Since the promulgation of the new constitution in August 2010, Senators have consistently called for constitutional amendments that give life and meaning to the Senate. Surprisingly, when the Harmonised Draft Constitution was finally presented to Kenyans to comment upon, an overwhelming majority of voters focused their minds on the structure of the National Executive.

They debated, and fought, over whether the National Executive should be presidential or parliamentary. The structure of Parliament did not even feature in the top ten concerns of the electorate.

It did not receive the attention that was received by the Abortion Question, the Two-thirds Rule, the Land Question or Devolution. There were flaws, for sure, in the Harmonised Draft; Kenyans chose to ignore them in pursuit of narrow points-scoring. I do not believe and/or support those of the idea that the Senate needs to be "strengthened" or its role in the government of Kenya "clarified." The Senate is not the Upper House that Senators believe it is. It was not conceived as such.

It is the institution whose principle duty is to ‘protect devolution’. They have done a piss-poor job of protecting devolution because the Majority and Minority Leaders in the Senate are both very, busy playing handmaiden to political colossi in the form of Uhuru Kenyatta and Raila Odinga, respectively.

The irony here is that those Senators crying that they have been neutered and must be strengthened are the self-same MPs in past life of parliament who during the constitution-making process conspired to water down the powers and functions of the Senate.

Prof. Kithure Kindiki may be a respected and accomplished lawyer; he is completely useless in the political arena. Indeed, Moses Wetangula is a not only an accomplished lawyer, he is also an accomplished politician but in the Senate, he is completely wasted. What the two have managed to do over the past two years is to demonstrate as starkly as possible that the Senate is a chamber of no use and should be scrapped.

Rather than plan for the inevitable, they have gone looking for new powers to exercise and new functions to perform. They have done everything they could other than what they should. They have given scant attention to the devolution process and allowed it to be hijacked by the National Executive, the public service, sundry irrelevant commissions and authorities, and political players out in the cold with idle hands ready for the Devil's work.

And instead of refocusing their attention on their jobs, they have picked fights with the National Assembly and the National Executive, receiving the hiding they richly deserve at every turn and very soon the Supreme Court or through a national referendum will disappoint them too.

Why they believed they could style themselves as American Senators without the ‘power’ to do so beggars belief. A cursory comparison of the US Constitution and the Kenya Constitution would have clearly shown that the two chambers are as similar as chalk and cheese but not the case.

The US senate enjoys great power; the Kenyan one does not.

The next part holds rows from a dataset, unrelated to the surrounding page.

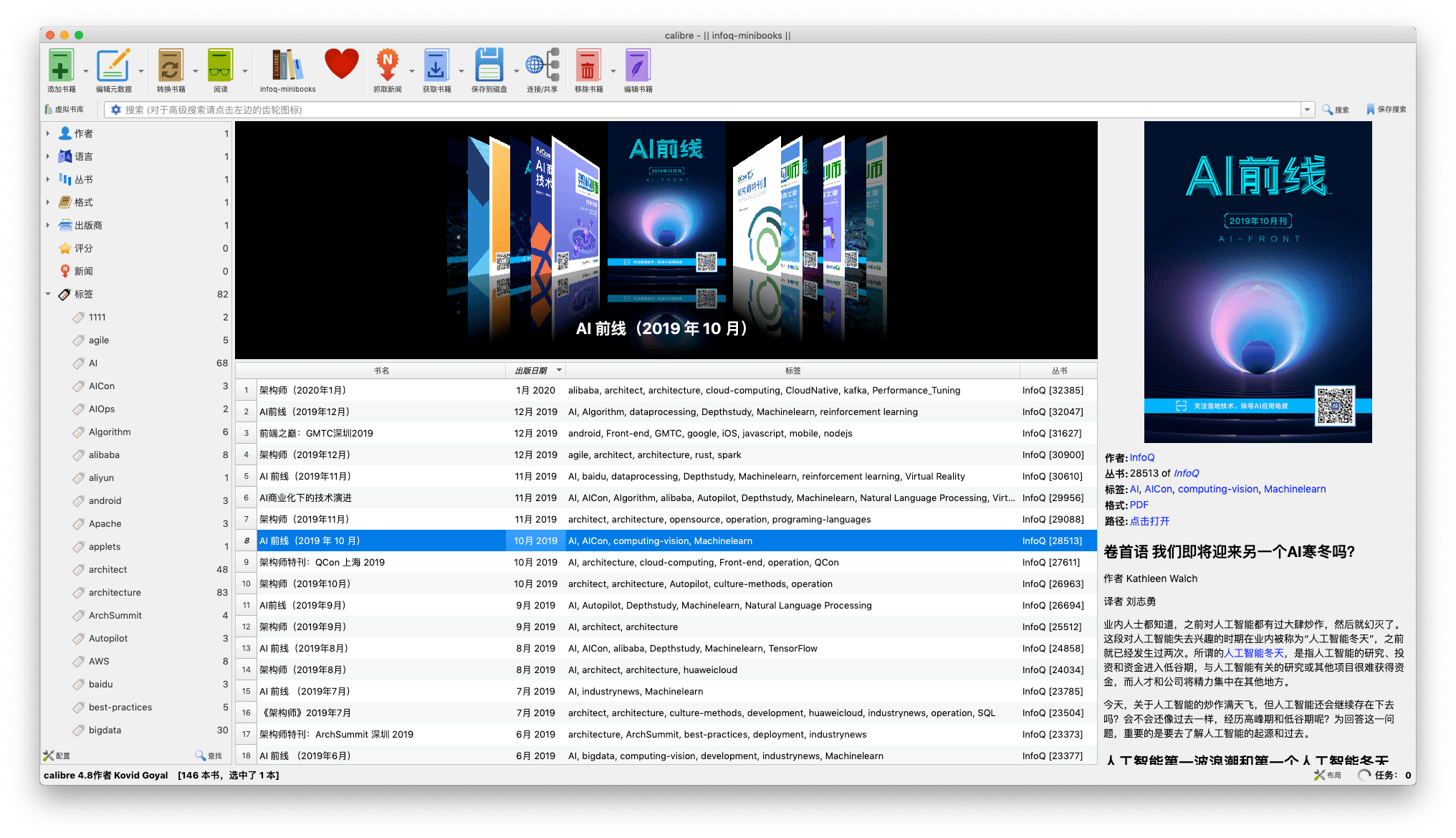Select the architecture tag in sidebar
1456x838 pixels.
click(115, 592)
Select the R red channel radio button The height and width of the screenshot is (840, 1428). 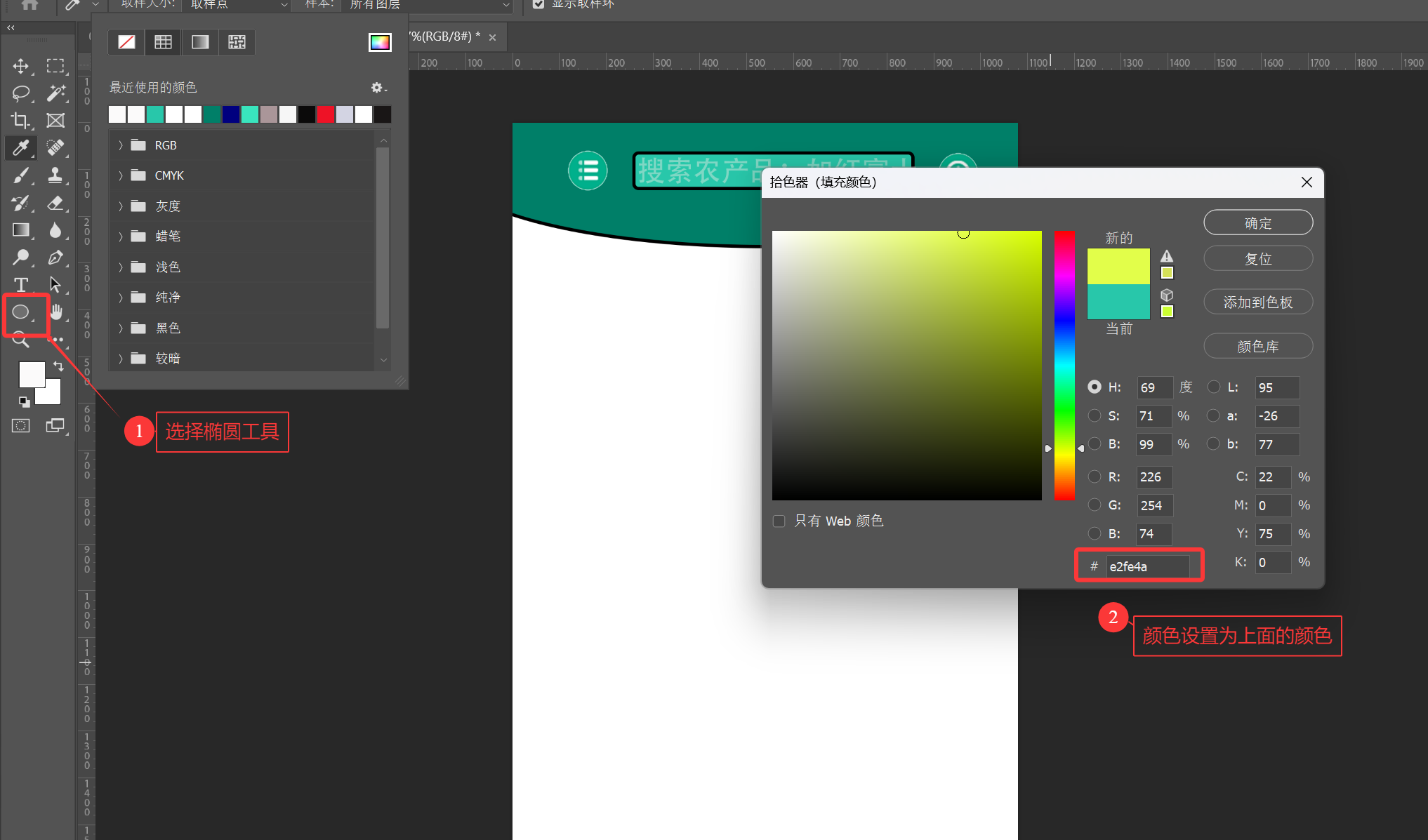[1094, 476]
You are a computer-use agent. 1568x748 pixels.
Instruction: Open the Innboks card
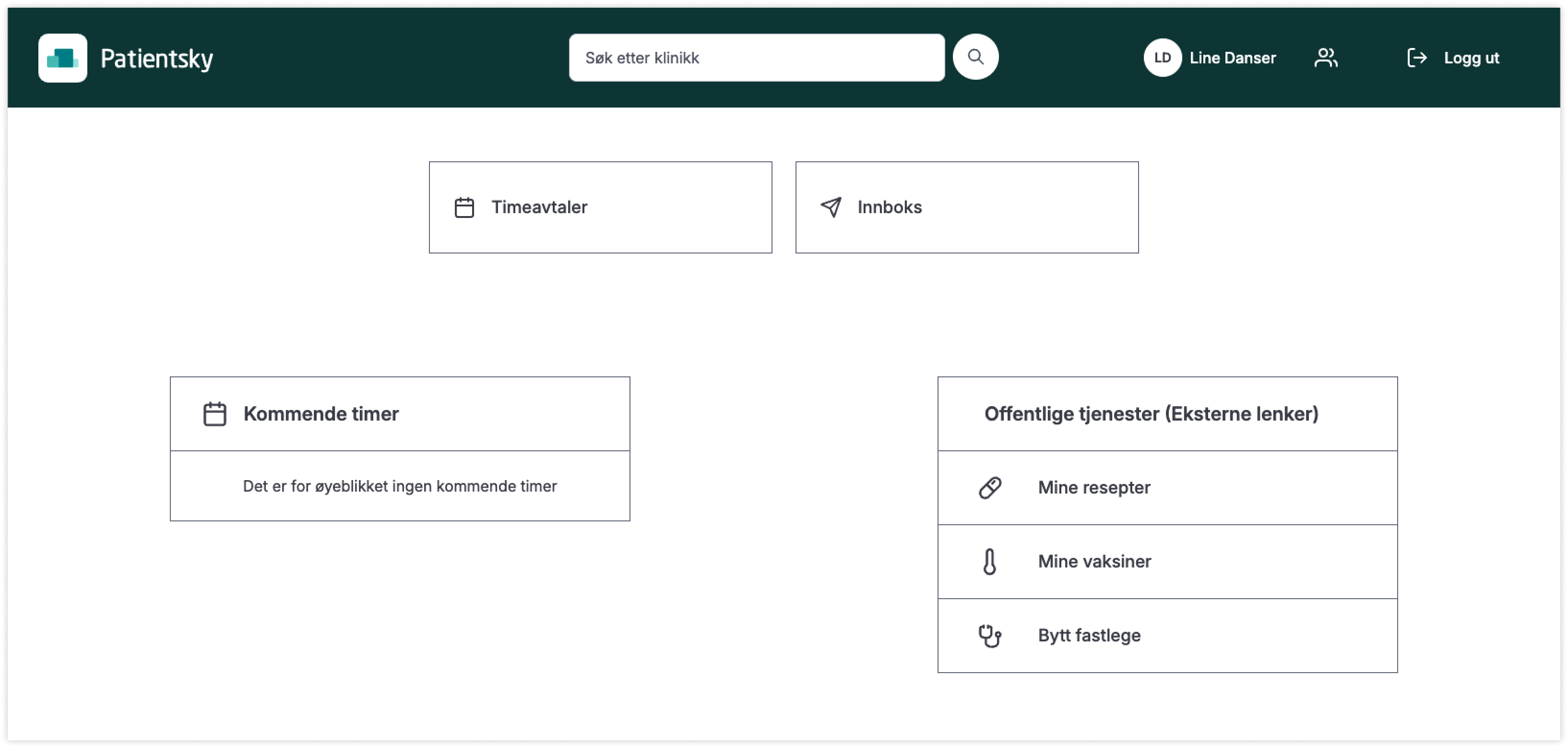point(967,207)
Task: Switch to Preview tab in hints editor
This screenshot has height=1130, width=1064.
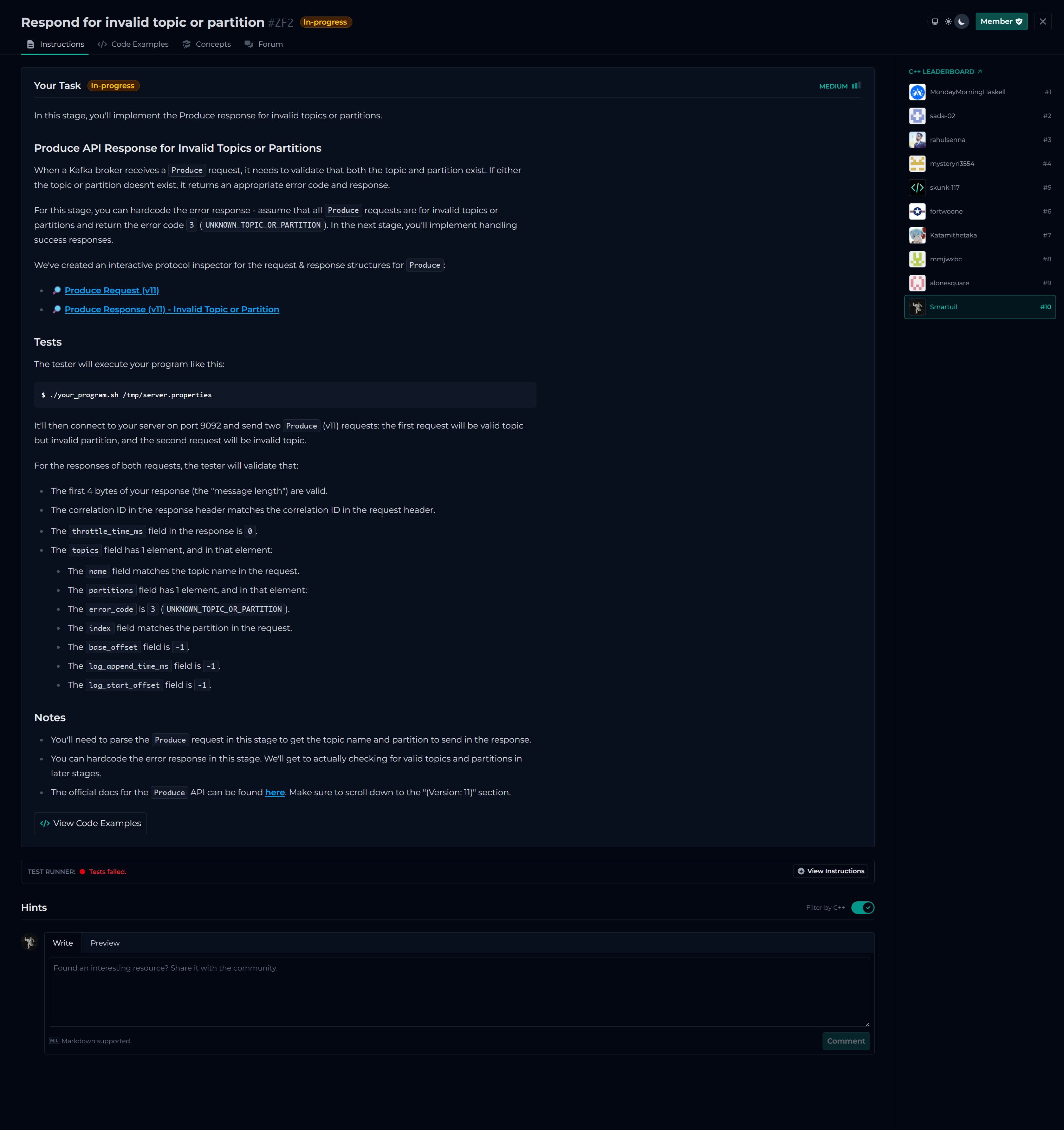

The Kenyan one is the equivalent of a glorified debating society which will only be roused when it is time to take part in the budget-making process.

Kenyans choose bicameral system, but no one considered the true reason for having a bicameral parliament. Part of the reason why US’s Founding Fathers wanted a bicameral system with the positive vote of both required to pass legislation, was a natural extension of the concept of employing "checks and balances" to prevent tyranny.

Those conversant with US debates in the House of Representatives will tell you that many a time they pass a Bill within a day. The Senate takes weeks deliberating on the same Bill.

The US Founding Fathers did not intend that the House and Senate should be carbon-copies of each other. The inbuilt differences ensure that all legislation would be carefully considered, ‘taking both the short and long-term effects into account.’

Hence, if there are amendments to be considered regarding our Senate, of which Okoa Kenya referendum Bill must have forgotten to incorporate, the only sensible one is how to scrap Senate and transfer its functions to the National Assembly.

Kenyans should support a referendum course to scrap the Senate and create a lean but powerful National Assembly. At the very least, it will bring down the massive wage bill for those characters. Kenyans would definitely support that.

Oscar Okwaro Plato is an analyst with Gravio Consulting Africa. The views are his own.